--- INFORMATION GIVEN ---
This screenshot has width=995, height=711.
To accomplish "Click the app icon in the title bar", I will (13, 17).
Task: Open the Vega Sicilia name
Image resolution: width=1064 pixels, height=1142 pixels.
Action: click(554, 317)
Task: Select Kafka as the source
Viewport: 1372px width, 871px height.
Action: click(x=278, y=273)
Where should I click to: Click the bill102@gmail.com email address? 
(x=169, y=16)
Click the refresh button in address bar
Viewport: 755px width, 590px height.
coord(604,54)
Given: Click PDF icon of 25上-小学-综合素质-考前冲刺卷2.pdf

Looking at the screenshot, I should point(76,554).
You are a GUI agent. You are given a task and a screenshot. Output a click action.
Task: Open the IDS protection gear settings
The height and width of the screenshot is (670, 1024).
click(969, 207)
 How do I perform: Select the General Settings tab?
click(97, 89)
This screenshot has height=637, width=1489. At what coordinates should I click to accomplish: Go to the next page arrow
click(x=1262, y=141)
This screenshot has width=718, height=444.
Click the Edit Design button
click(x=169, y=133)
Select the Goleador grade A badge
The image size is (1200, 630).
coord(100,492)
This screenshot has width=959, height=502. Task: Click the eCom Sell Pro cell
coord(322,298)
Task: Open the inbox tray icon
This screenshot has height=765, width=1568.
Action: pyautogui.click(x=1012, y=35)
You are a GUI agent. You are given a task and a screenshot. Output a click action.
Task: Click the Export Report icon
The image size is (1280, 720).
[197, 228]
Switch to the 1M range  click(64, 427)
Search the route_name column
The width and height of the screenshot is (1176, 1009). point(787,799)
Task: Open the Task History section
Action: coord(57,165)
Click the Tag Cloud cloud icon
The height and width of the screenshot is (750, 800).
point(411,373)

--- STATED PROBLEM ---
Could you echo every line of the data above back verbatim, with nothing added, dropped, or changed?

--- TASK ANSWER ---
This screenshot has width=995, height=711.
To accomplish "Click the app icon in the title bar", I will (13, 17).
Task: Open the Vega Sicilia name
Image resolution: width=1064 pixels, height=1142 pixels.
Action: click(554, 317)
Task: Select Kafka as the source
Viewport: 1372px width, 871px height.
Action: click(x=278, y=273)
Where should I click to: Click the bill102@gmail.com email address? 
(x=169, y=16)
Click the refresh button in address bar
Viewport: 755px width, 590px height.
coord(604,54)
Given: Click PDF icon of 25上-小学-综合素质-考前冲刺卷2.pdf

Looking at the screenshot, I should point(76,554).
You are a GUI agent. You are given a task and a screenshot. Output a click action.
Task: Open the IDS protection gear settings
The height and width of the screenshot is (670, 1024).
click(969, 207)
 How do I perform: Select the General Settings tab?
click(97, 89)
This screenshot has height=637, width=1489. At what coordinates should I click to accomplish: Go to the next page arrow
click(x=1262, y=141)
This screenshot has width=718, height=444.
Click the Edit Design button
click(x=169, y=133)
Select the Goleador grade A badge
The image size is (1200, 630).
coord(100,492)
This screenshot has width=959, height=502. Task: Click the eCom Sell Pro cell
coord(322,298)
Task: Open the inbox tray icon
This screenshot has height=765, width=1568.
Action: pyautogui.click(x=1012, y=35)
You are a GUI agent. You are given a task and a screenshot. Output a click action.
Task: Click the Export Report icon
The image size is (1280, 720).
[197, 228]
Switch to the 1M range  click(64, 427)
Search the route_name column
The width and height of the screenshot is (1176, 1009). point(787,799)
Task: Open the Task History section
Action: coord(57,165)
Click the Tag Cloud cloud icon
The height and width of the screenshot is (750, 800).
point(411,373)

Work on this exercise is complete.